FYI.

This story is over 5 years old.

Tech

Leo Selvaggio möchte uns allen sein Gesicht als Anti-Big-Brother-Maske aufsetzen

Der Chicagoer Künstler verkauft seine anonymisierende Maske, die zuverlässig Gesichtserkennungssoftware austricksen kann, in der Kunstharzversion für 175 Euro und in der Papierversion für unter einem Euro.
Jeder ist Leo, aber wer ist dann Leo? Screenshot: Indiegogo Leo Selvaggio

„Eine Kamera an jeder Ecke." Das ist die Vision von Richard M. Daley, dem langjährigen Bürgermeister von Chicago, der seiner Stadt verspricht, dieses verheißungsvolle Szenario bis Ende 2016 durchzusetzen.

25.000 Kameras in der am meisten überwachten Stadt der USA sind noch gar nichts gegen London, wo 4.5 Millionen Kameras den Bürgern dabei helfen, Recht und Ordnung zu achten. Doch in Chicago fließen alle Bilder in eine gigantische Datenbank namens Operation Virtual Shield, die Gesichter mit militärischer Präzision erkennt, Bewegungsprofile speichert und schon vorhandene Daten jeden Bürgers direkt dazu aufrufen kann.

Anzeige

Leo Selvaggio hat daher einen Verteidigungsplan entwickelt. In einem Video zu seinem Projekt URME Surveillance erklärt der Künstler aus Chicago, wie wir alle der permanenten Überwachung entkommen können: Mit einer Maske für den täglichen Gebrauch, die statt einer karikierten Version von Guy Fawkes eine echte Person darstellt—nämlich Leo Selvaggio selbst. Damit will Selvaggio nicht aus der Masse herausstechen, sondern, ganz im Gegenteil, eine Blaupause für alle bieten, die sich der Überwachung entziehen mögen. Die Masken sollen Anonymität durch Uniformität bieten.

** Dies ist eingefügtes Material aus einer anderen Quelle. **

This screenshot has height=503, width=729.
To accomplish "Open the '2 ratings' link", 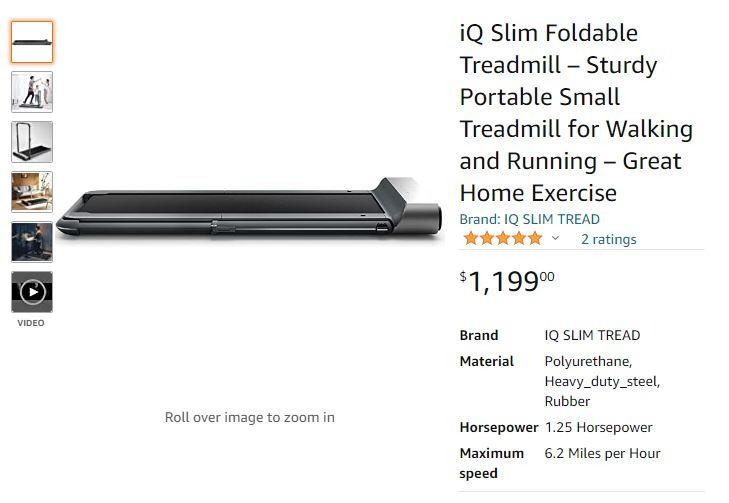I will (608, 239).
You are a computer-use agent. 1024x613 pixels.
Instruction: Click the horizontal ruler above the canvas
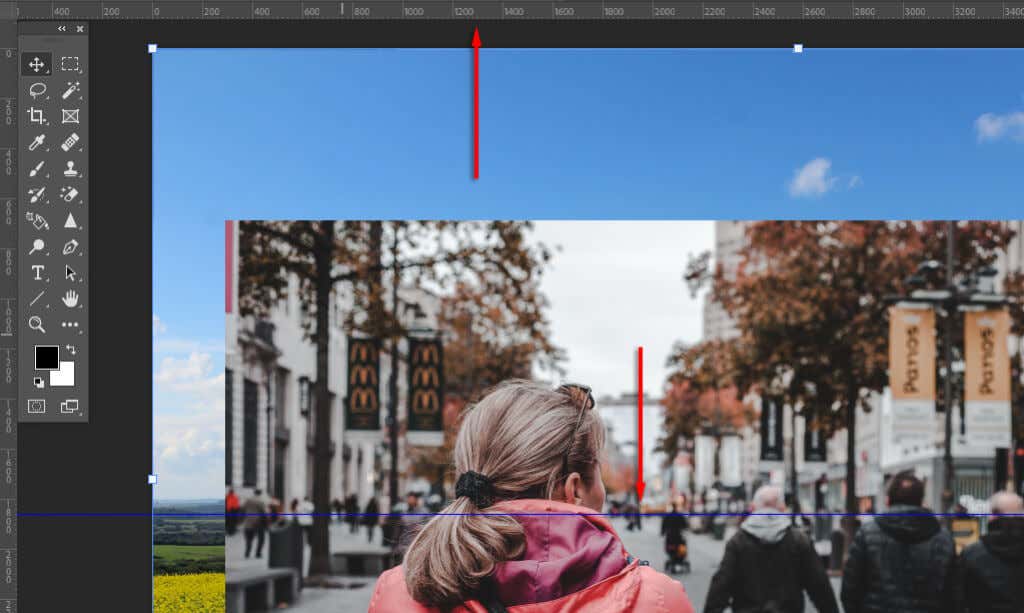click(500, 10)
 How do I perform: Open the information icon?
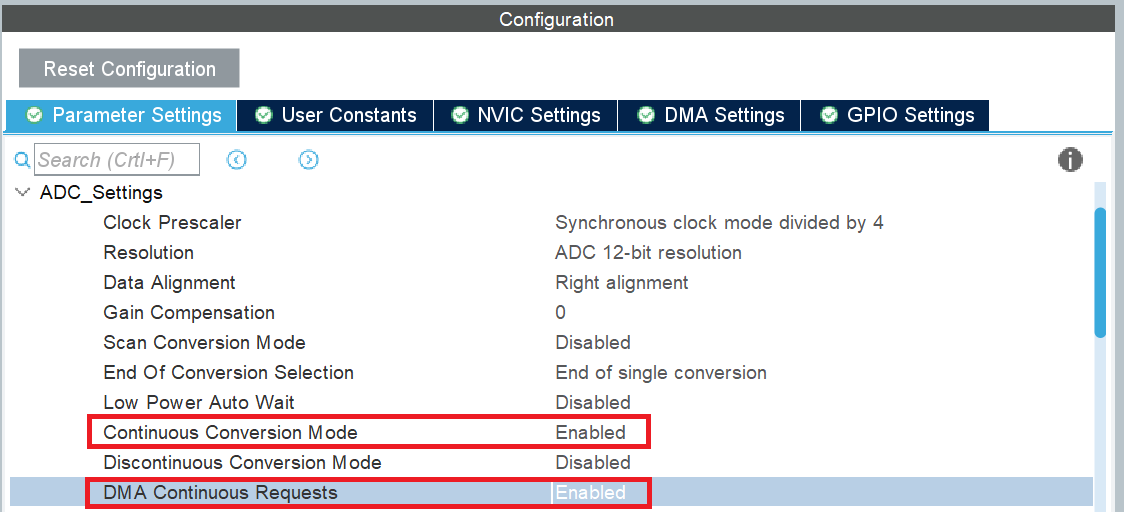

Nachdem er mit seiner Indiegogo-Kampagne mehr als doppelt soviel Geld eingesammelt hat als benötigt, bietet der Künstler auf seiner Website nun zwei Produkte zum Selbstkostenpreis an: Die luxuriöse Gesichtsprothese aus Kunstharz ab 175 Euro (gefertigt mit der Expertise von ThatsMyFace) und die kostengünstige Papiermaske zum Preis von lächerlichen 0,70 Cent plus Versandgebühr. Beide Masken wurden mit Gesichtserkennungssoftware getestet und scheinen als Leo Selvaggio erkannt zu werden; selbst das berüchtigte Facebook-System zur Identifikation von Gesichtern auf Fotos ließ sich so überlisten.

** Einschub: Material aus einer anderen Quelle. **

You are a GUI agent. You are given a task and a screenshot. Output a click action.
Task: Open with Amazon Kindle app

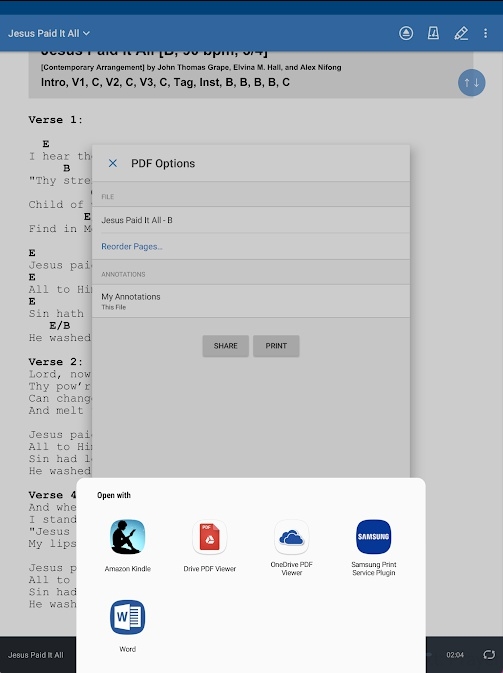(x=127, y=545)
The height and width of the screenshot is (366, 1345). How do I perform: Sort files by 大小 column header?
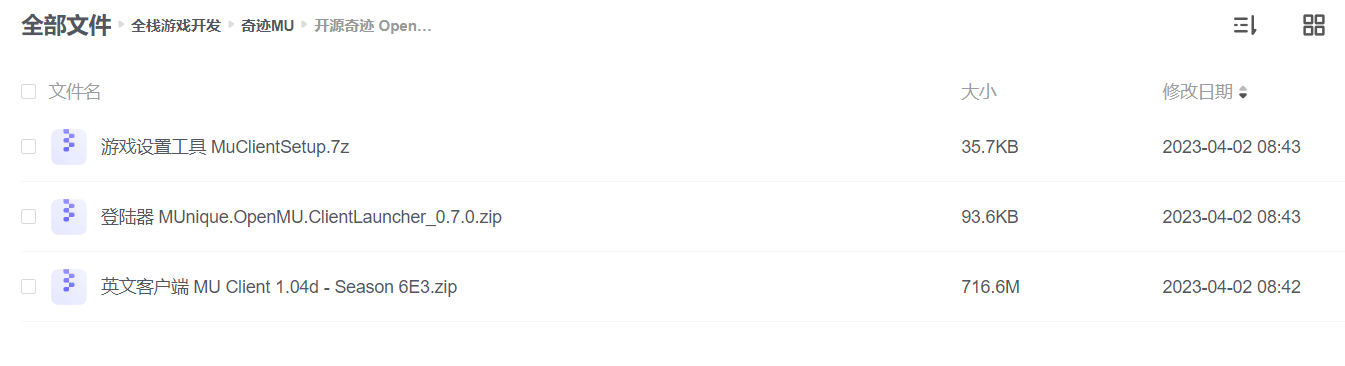tap(978, 92)
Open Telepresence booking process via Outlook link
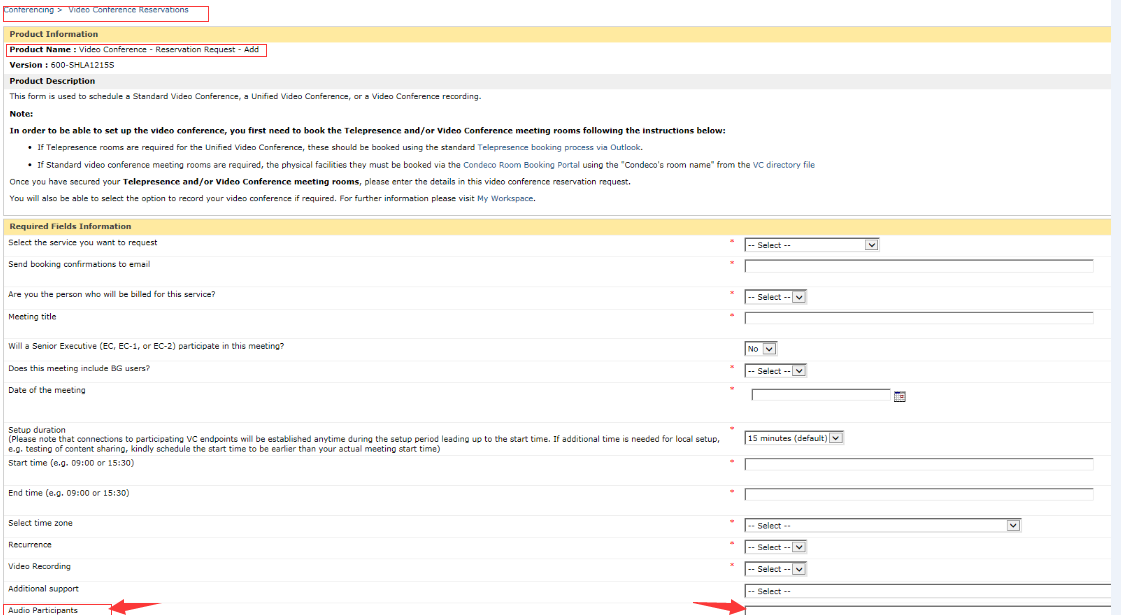 [x=559, y=147]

Als absolute Sparvariante kannst du dir die Maske auch gratis als Schablone ausdrucken und ausschneiden, was sich besonders für Einsätze in der Gruppe bei Demonstrationen eignet. Die Maske verhüllt, ohne offensichtlich zu vermummen und ist gleichzeitig ein politisches Statement gegen staatliche Überwachung. Zu guter Letzt hat Selvaggio einen Videopatch gebastelt, der seinen Kopf in Bewegtbild über andere Gesichter legt.

Anzeige

Multidimensionale Gesichtserkennung. Bild: Leo Selvaggio, Vimeo

Natürlich sind die Nachteile offensichtlich: Nicht jeder, der sich nach ein bisschen städtischer Privatsphäre sehnt, möchte gleich mit der ausdruckslosen Pappmaske eines weißen, bärtigen Mannes herumlaufen. In der praktischen Umsetzung werden dadurch auch alltägliche Dinge wie Kaffeetrinken, Küssen oder ganz simpel die Begrüßung von Freunden erschwert. Ganz zu schweigen von dem Problem, Emotionen des Gegenüber zu deuten—da hilft dann nicht mal mehr die Emotionsscanner-App.

Wenn wir alle und überall Leo sind, wer ist dann Leo?

Aber trotzdem hilft die Idee der vielfach kopierten Identität zumindest als künstlerisches Konzept dabei, durch generierte Desinformation eine Art Grundrauschen herzustellen, das die Überwachungskameras verwirrt und eben jene Systeme mit nicht verwertbarer Information füttert, die auf maximale Informationssammlung ausgelegt sind. Denn die Aussagekraft über jeden einzelnen wird unschärfer und irrelevanter, je mehr diverse Daten in einen Datensatz gefüttert werden. Kurz, wenn wir alle und überall Leo sind, wer ist dann Leo?

Leo Selvaggio hält für uns den Kopf hin. Bild: Leo Selvaggio

Der breite Aufstieg einer Anti-Überwachungsbewegung ist langsam, doch ein generelles Unbehagen scheint sich mittlerweile zu entwickeln und wird in den verschiedensten kulturellen Strömungen bis hin zur Mode aufgegriffen. Und selbst, wenn sich Schüler zwei Tage mit der Kunst des Programmierens beschäftigen, wie beim übereifrig betitelten Code-Camp „Jugend hackt" in Berlin, kommen beachtenswerte Projekte wie zum Beispiel Awearness dabei zustande: Ein Armband, das am Handgelenk vibriert, wenn du dich in der Nähe einer Überwachungskamera befindest.

„Anstatt die Überwachung direkt zu bekämpfen, schlage ich vor, das zu verändern, was überwacht wird: uns.", so Selvaggio in seinem Video. Ein seltsamer Ansatz, der beinahe resigniert klingt. Doch die Grundidee, anstatt aus dem Sichtfeld zu bleiben, lieber tausendfach das System mit identischen Gesichtern auf anonymen Körpern zu verstopfen, ist nach wie vor interessant. Ähnliche Ansätze sind der als A Scanner Darkly bekannte Scramble Suit und die Idee, die NSA-Systeme durch Spam zu überlasten.

Es bleibt nur zu hoffen, dass im Visier der Kameras niemand auf die Idee kommt, im Schutz von Leos Maske ein noch schrecklicheres Verbrechen zu begehen als ungeschützt.